**GIVEN TEXT**
======

EFFECTIVE JUNE 25, 2014
UNITED STATES
SECURITIES AND EXCHANGE COMMISSION
WASHINGTON, DC 20549
FORM 8-K
CURRENT REPORT
Pursuant to Section 13 OR 15(d) of the
Securities Exchange Act of 1934
Date of report (Date of earliest event reported) June 25, 2014
Key Tronic Corporation
(Exact name of registrant as specified in its charter)
Washington | 0-11559 | 91-0849125 | ||
(State or other jurisdiction of incorporation) | (Commission File Number) | (IRS Employer Identification No.) | ||
4424 North Sullivan Road, Spokane Valley, Washington | 99216 | |||
(Address of principal executive offices) | (Zip Code) |
Registrant's telephone number, including area code (509) 928-8000
(Former name or former address, if changed since last report)
Check the appropriate box below if the Form 8-K filing is intended to simultaneously satisfy the filing obligation of the registrant under any of the following provision (see General Instruction A.2. below):
¨ | Written communications pursuant to Rule 425 under the Securities Act (17 CFR 230.425) |
¨ | Soliciting material pursuant to Rule 14a-12 under the Exchange Act (17 CFR 240.14a-12) |
¨ | Pre-commencement communications pursuant to Rule 14d-2(b) under the Exchange Act (17 CFR 240.14d-2(b)) |
¨ | Pre-commencement communications pursuant to Rule 13e-4(c) under the Exchange Act (17 CFR 240.13e-4(c)) |
ITEM 1.01 ENTRY INTO A MATERIAL DEFINITIVE AGREEMENT
On June 25, 2014, Key Tronic Corporation ("Company") entered into an Account Purchase Agreement with Wells Fargo Bank, National Association ("WFB") which provides that the Company may sell and assign to WFB and WFB may purchase from Company the accounts receivable of certain Company customers in a maximum aggregate amount of $50 million. The initial term of the agreement is 36 months with successive 12 month renewal terms.

======

**DATA SUPPLIED**
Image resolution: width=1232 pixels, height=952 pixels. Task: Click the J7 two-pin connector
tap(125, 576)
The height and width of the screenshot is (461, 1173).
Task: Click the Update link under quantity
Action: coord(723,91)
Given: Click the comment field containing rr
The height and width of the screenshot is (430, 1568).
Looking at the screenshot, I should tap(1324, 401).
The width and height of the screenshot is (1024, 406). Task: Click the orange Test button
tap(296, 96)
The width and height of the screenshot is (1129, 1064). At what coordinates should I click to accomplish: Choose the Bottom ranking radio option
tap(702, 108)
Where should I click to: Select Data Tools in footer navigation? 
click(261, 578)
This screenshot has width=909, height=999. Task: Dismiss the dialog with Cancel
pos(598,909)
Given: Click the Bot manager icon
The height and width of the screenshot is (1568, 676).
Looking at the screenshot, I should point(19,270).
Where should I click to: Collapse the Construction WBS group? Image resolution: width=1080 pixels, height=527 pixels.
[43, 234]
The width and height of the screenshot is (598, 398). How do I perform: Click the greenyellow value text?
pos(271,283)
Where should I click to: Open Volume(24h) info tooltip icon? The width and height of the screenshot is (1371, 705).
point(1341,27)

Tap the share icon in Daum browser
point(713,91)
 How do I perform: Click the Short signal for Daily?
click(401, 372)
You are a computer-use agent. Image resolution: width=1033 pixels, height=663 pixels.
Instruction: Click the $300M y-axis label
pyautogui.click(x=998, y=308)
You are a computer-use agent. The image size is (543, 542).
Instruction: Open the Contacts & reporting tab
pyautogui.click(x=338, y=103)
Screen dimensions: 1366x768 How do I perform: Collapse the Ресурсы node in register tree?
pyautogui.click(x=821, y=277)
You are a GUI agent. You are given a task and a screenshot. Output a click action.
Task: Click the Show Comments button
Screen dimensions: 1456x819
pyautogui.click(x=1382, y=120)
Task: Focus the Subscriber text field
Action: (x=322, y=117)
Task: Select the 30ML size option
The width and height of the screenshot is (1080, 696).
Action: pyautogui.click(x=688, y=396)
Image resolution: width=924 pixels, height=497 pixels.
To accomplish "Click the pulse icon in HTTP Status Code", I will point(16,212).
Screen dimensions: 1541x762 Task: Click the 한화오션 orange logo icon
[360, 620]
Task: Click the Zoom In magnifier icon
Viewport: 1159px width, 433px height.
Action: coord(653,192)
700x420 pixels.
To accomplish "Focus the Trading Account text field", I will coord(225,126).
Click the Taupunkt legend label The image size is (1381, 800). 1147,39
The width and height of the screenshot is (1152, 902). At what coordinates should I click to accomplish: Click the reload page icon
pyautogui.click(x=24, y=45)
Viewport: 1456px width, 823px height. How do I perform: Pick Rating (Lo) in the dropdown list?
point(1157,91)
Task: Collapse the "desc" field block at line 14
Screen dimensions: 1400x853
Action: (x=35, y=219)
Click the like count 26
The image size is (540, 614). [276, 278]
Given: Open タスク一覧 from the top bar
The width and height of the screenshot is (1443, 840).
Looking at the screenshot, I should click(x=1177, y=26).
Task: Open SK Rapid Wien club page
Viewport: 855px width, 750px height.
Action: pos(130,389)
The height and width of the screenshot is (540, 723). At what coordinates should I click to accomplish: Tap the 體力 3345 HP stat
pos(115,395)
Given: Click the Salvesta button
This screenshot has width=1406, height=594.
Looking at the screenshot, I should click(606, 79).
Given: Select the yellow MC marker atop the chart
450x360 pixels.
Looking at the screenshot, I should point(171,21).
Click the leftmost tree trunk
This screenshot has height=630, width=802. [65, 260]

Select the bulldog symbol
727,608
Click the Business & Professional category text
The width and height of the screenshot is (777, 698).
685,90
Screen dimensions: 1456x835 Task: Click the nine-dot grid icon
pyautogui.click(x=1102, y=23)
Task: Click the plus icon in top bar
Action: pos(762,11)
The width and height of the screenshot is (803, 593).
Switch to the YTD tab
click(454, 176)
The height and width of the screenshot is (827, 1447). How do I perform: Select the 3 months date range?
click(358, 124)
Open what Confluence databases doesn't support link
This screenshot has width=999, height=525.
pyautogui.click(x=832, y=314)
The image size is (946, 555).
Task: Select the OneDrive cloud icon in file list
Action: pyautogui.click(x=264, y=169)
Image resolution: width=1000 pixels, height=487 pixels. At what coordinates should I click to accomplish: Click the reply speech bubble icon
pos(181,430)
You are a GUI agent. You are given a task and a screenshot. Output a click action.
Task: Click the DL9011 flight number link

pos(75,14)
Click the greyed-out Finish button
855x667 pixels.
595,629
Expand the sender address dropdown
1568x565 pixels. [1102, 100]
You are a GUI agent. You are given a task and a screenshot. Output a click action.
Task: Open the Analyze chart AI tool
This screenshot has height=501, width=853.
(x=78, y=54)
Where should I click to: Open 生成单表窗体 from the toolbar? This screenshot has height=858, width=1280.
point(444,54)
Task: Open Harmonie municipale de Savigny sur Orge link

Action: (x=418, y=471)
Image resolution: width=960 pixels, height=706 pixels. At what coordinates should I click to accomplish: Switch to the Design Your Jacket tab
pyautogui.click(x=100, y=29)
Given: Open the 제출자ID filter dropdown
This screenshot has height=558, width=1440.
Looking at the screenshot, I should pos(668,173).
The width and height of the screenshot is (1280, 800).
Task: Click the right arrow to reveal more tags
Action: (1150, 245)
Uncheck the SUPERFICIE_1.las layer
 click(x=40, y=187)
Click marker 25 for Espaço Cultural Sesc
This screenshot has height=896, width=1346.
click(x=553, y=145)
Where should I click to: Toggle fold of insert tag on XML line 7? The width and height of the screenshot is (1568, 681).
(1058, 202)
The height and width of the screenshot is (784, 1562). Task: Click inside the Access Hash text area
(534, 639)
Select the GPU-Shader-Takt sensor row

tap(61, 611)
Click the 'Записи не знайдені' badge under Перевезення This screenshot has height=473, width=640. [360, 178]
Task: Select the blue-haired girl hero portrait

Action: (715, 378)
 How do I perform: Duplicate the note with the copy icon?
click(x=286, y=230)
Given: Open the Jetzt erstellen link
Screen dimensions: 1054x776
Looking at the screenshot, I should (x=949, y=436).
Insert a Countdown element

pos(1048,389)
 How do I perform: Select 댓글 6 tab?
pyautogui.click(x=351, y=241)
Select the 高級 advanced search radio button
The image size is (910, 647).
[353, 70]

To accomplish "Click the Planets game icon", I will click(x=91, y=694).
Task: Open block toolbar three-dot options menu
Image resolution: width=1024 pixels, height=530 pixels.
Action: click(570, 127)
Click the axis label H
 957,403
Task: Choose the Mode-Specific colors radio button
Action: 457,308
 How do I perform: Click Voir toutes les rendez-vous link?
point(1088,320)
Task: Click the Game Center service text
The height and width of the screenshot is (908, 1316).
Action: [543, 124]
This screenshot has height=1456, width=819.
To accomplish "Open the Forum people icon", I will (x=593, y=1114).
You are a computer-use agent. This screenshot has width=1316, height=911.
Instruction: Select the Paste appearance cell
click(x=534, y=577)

======

**REQUIRED WORK**
• A. Summarize the Form 8-K above in two sentences.
• B. Using the Form 8-K above, answer each question briefly:
(i) What Commission File Number does it give for the registrant?
(ii) What telephone number, including area code, is listed for the registrant?
(iii) How long is the initial term of the Account Purchase Agreement?

**RESULTS OF THE EXERCISE**
• A. This current report from Key Tronic Corporation, a Washington company with principal executive offices in Spokane Valley, gives June 25, 2014 as the date of its earliest reported event. On that date the company entered into an Account Purchase Agreement with Wells Fargo Bank, National Association, under which it may sell and assign to the bank the accounts receivable of certain customers up to a maximum aggregate amount of $50 million, for an initial term of 36 months with successive 12-month renewal terms.

• B.
(i) 0-11559
(ii) (509) 928-8000
(iii) 36 months